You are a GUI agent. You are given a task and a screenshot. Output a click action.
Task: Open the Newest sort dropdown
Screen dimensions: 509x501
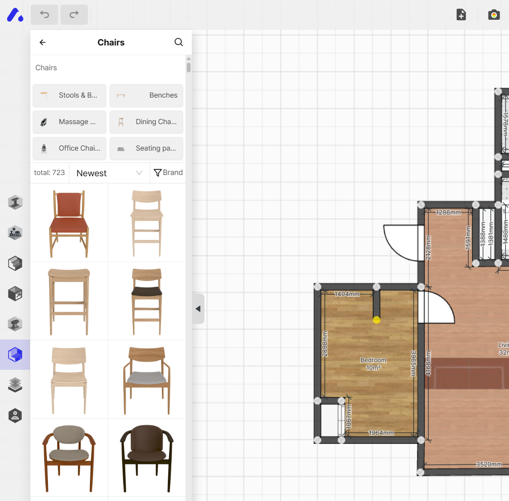click(109, 173)
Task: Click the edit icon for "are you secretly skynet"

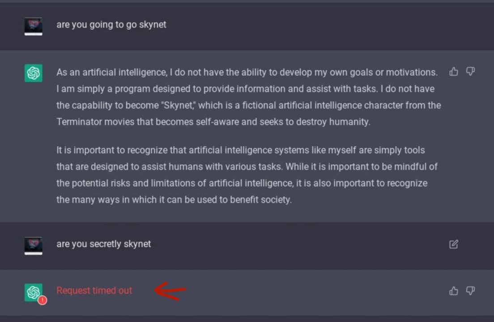Action: click(x=454, y=244)
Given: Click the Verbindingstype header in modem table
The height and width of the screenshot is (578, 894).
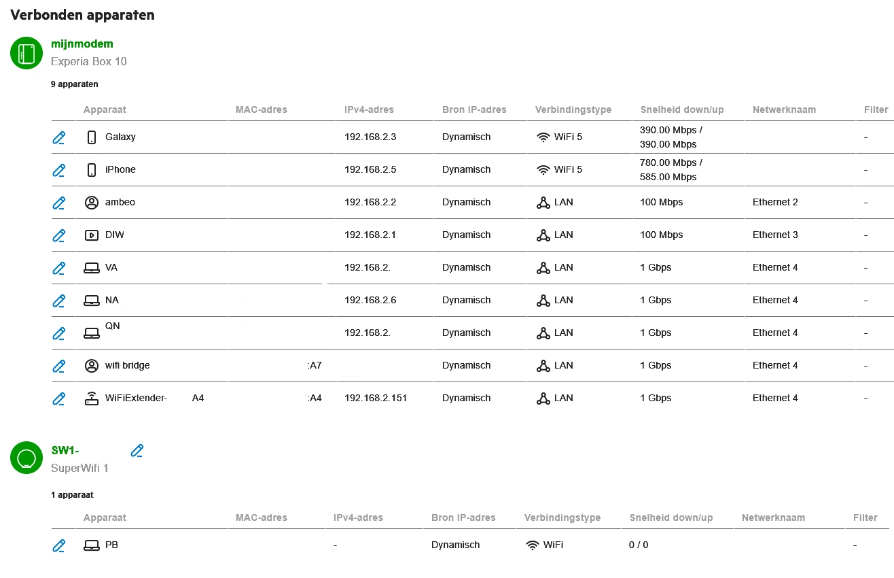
########################################
Please retype exactly the lines from the one containing "Task: Open the Newest sort dropdown" to the last line of the records above, both included, without any pictures.

Task output:
Task: Open the Newest sort dropdown
Screen dimensions: 509x501
click(109, 173)
Task: Click the edit icon for "are you secretly skynet"

Action: click(x=454, y=244)
Given: Click the Verbindingstype header in modem table
The height and width of the screenshot is (578, 894).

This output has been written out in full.